Pixel coordinate grounding data:

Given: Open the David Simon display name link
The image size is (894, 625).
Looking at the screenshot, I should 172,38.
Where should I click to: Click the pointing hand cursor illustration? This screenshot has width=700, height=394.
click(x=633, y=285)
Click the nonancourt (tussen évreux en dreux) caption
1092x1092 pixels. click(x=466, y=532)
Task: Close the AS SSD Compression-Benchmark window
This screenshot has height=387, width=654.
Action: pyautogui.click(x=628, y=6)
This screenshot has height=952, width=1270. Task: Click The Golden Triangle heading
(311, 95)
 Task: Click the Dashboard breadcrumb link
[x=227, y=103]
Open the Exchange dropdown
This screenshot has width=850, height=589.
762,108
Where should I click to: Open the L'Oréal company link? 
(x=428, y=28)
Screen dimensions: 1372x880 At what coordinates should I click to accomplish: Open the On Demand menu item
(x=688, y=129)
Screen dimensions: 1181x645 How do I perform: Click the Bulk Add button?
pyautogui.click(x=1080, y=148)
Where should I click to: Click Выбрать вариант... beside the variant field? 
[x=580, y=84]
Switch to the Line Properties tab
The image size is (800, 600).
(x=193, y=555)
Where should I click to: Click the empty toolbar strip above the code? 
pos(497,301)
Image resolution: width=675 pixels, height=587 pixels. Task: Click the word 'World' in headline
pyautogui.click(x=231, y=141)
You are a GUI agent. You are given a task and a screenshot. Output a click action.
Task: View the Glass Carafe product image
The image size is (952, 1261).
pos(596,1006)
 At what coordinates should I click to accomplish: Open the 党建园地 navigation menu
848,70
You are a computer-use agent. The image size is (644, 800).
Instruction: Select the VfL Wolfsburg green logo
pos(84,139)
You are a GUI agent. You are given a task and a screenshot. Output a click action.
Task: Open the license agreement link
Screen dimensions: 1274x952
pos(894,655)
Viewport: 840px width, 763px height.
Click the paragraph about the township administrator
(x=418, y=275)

* [Your instructions] From the line that contains "Viewport: 840px width, 763px height." down to the final line of the entries, print every line exactly as it is, and only those lines.

* [The completed task]
Viewport: 840px width, 763px height.
Click the paragraph about the township administrator
(x=418, y=275)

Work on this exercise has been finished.